YOUR GOAL
Rewrite the lines of the records below as a numbered list, skipping any blank lines and leaving out the pictures.
── DATA IN THIS EXERCISE ──
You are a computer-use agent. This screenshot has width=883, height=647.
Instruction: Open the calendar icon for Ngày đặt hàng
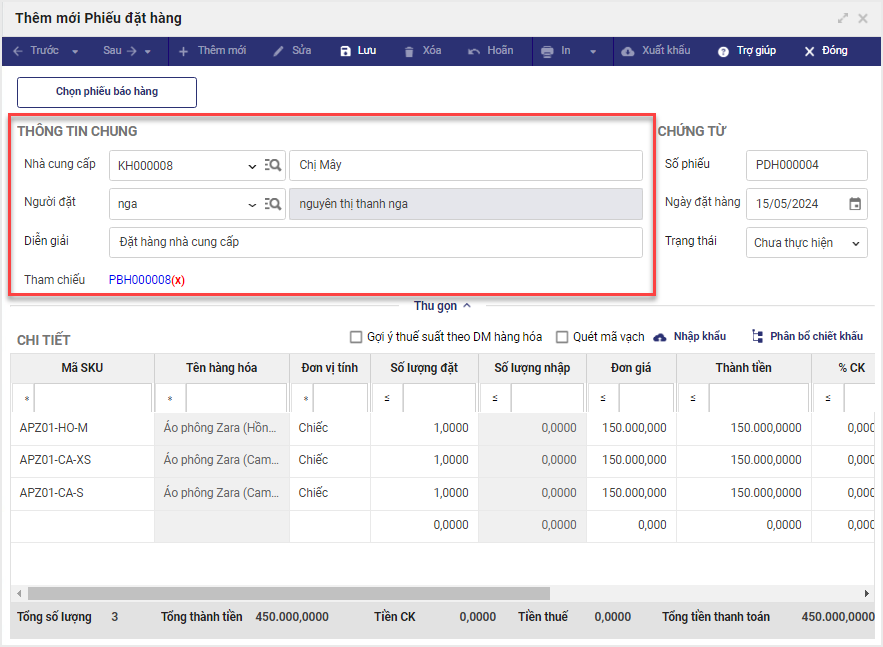855,204
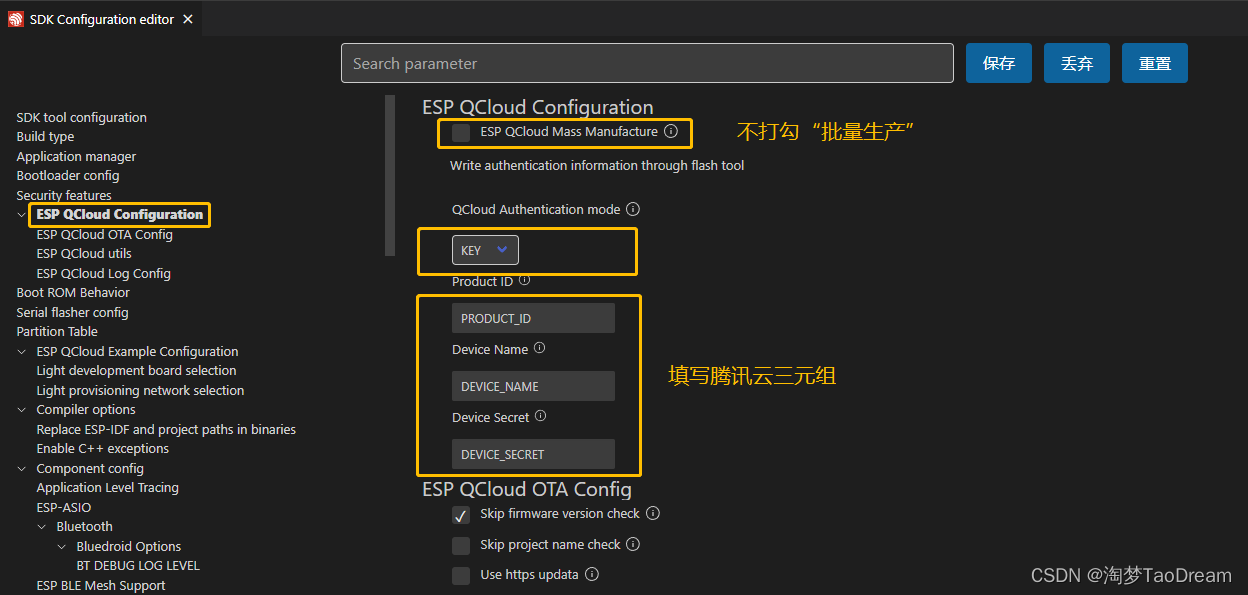The image size is (1248, 595).
Task: Collapse the ESP QCloud Configuration tree section
Action: click(x=21, y=214)
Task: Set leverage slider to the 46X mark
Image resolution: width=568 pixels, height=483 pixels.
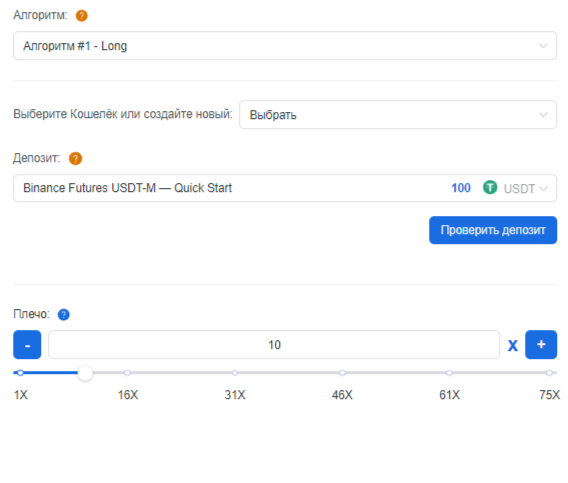Action: pos(342,373)
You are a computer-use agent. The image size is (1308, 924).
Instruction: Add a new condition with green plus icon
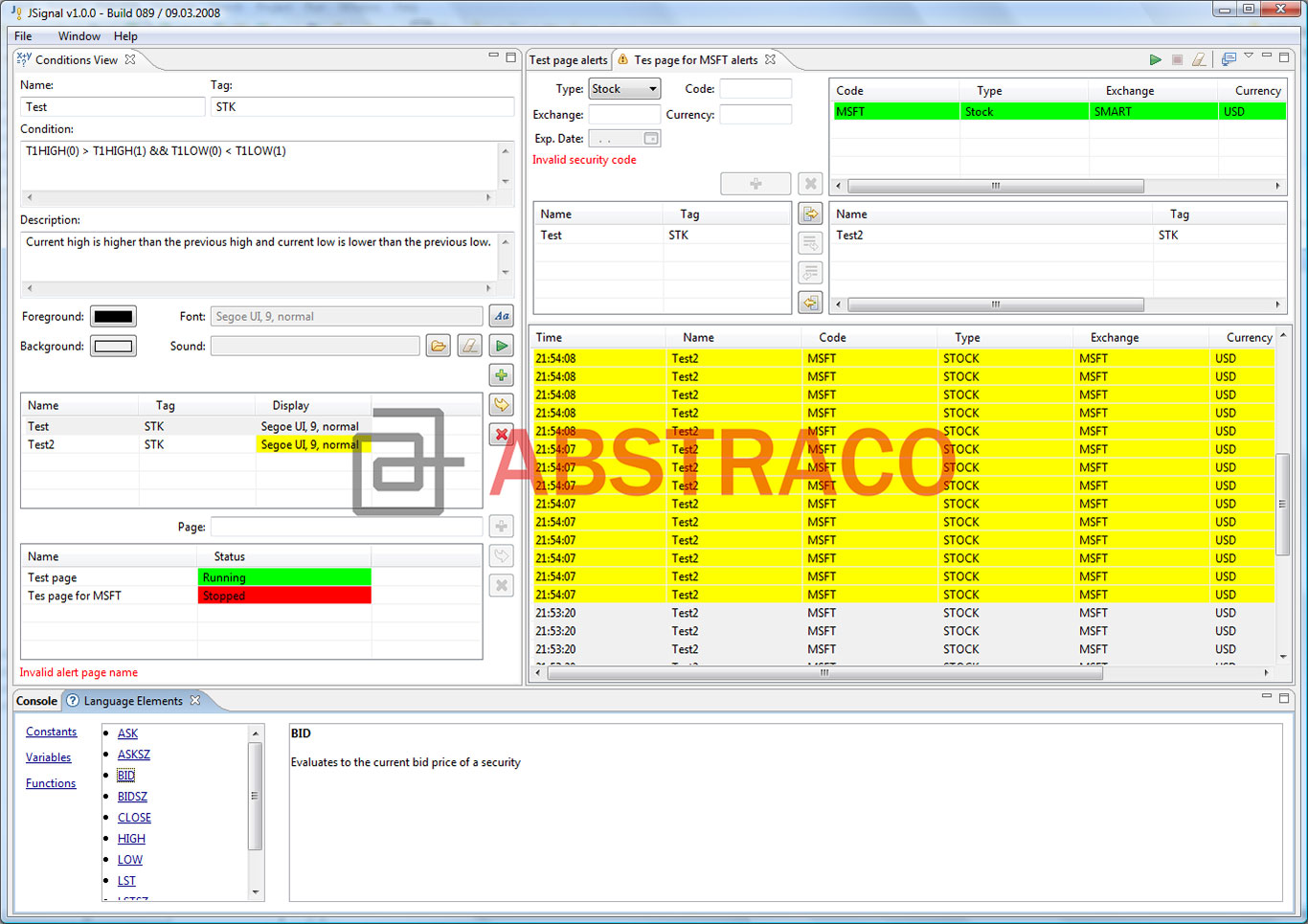tap(501, 374)
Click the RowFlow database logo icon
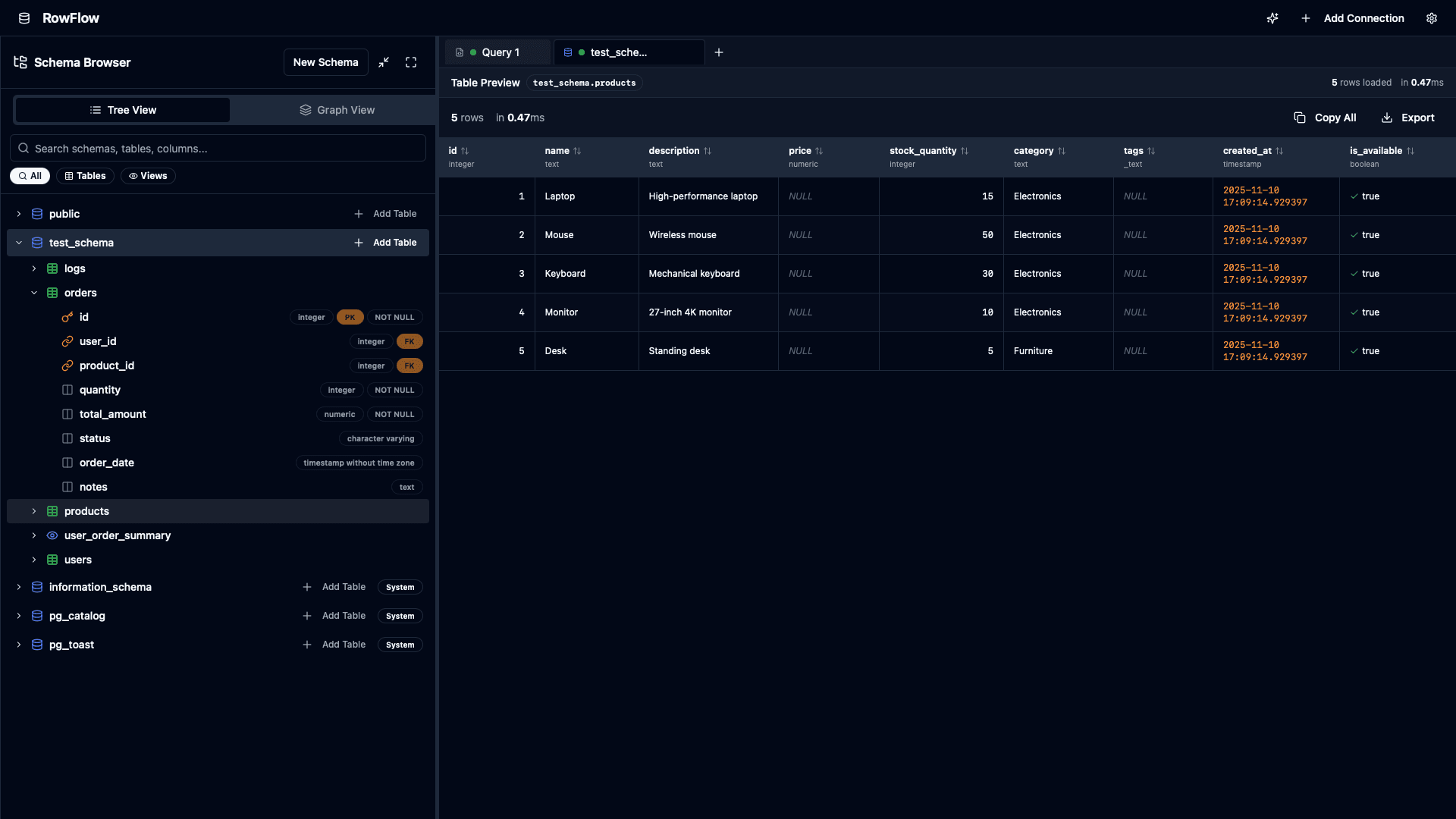The image size is (1456, 819). (24, 17)
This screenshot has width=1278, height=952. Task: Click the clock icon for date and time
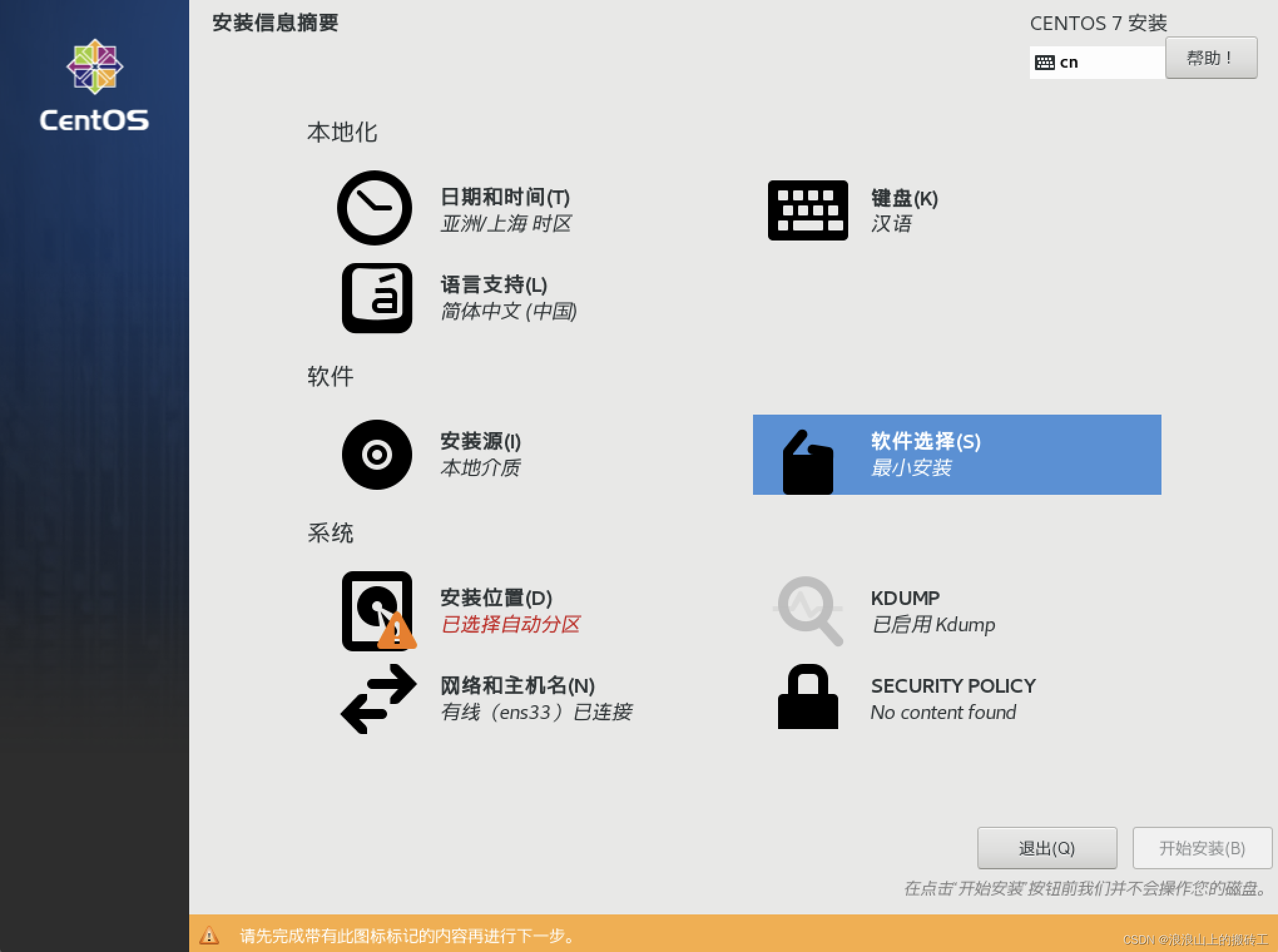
───
WRITTEN RESPONSE
1. You are a computer-use agent. This screenshot has width=883, height=647.
2. Instruction: Open the calendar icon for Ngày đặt hàng
3. 855,204
4. The image size is (1248, 595).
5. Task: Collapse the ESP QCloud Configuration tree section
6. Action: click(x=21, y=214)
7. Task: Set leverage slider to the 46X mark
8. Image resolution: width=568 pixels, height=483 pixels.
9. Action: pos(342,373)
10. You are a computer-use agent. The image size is (1308, 924).
11. Instruction: Add a new condition with green plus icon
12. tap(501, 374)
13. Click the RowFlow database logo icon
14. The image size is (1456, 819). (24, 17)
15. This screenshot has width=1278, height=952. Task: Click the clock icon for date and time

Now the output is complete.